The bank came out late in the day saying that it does its business through its banking operations and "does not rely on commercial paper" after a report took a shot at the bank's credit quality. But despite that reassurance, investors are left to wonder just how sound Washington Mutual really is.
And who can blame them? The collapse of the once-venerable Bear Stearns and the failure of California-based thrift IndyMac prove that it's hard to give even the biggest, most respected ones a safety seal of approval. And with expectations that more will fail (see list of those at risk), I've gotten curious about how my own bank is faring.

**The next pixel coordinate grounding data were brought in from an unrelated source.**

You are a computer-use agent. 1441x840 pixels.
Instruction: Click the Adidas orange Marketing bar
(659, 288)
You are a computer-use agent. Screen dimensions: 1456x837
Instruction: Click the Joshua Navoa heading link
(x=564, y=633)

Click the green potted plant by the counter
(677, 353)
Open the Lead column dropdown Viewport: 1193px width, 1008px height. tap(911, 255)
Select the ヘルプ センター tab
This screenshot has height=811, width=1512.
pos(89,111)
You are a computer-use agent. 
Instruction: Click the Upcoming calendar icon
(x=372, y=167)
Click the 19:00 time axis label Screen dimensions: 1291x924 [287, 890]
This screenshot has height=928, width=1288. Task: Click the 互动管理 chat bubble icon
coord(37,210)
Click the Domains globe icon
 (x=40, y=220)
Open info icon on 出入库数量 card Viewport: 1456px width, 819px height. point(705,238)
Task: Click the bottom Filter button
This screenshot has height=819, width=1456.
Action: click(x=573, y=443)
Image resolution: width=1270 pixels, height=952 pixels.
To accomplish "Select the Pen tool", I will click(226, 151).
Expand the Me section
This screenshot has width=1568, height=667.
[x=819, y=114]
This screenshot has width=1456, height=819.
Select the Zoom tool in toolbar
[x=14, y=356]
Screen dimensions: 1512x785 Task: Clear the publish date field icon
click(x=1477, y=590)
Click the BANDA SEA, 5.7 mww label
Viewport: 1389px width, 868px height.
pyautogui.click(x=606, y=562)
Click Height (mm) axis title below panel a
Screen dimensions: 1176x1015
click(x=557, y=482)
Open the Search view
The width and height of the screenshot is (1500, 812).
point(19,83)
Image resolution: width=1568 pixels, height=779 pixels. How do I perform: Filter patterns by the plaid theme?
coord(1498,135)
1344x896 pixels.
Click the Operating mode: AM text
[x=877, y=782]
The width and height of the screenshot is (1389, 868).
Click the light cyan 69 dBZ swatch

While I've been more than impressed with my bank, Chevy Chase 's services, a new tool from bankrate.com that lets you check the safety of your hometown bank, has me more than a little concerned. The Safe & Sound rating system uses a series of 22 tests to measure the capital adequacy, asset quality, profitability and liquidity of each financial institution.\
On a scale of 1 to 5 -- with 5 being lowest rated and 1 being superior -- my bank, Virginia-based Chevy Chase , got a 5. But once I dug into the financial summary on my bank is when I really started to worry. According to the report, as of March 31, Chevy Chase reported $15.1301 billion in total assets, with mortgage loans and deposits held by the institution, at that date, amounting to $10.7869 billion and $11.5949 billion respectively.
And with nearly $11 billion in mortgage loans, and the Washington region hurt by one of the fastest growing foreclosure rates in the nation, one thing is for sure. I will certainly, after watching the rush on IndyMac bank, start spreading my money around before I reach $100,000 in my account – the maximum insured by the FDIC. So should you.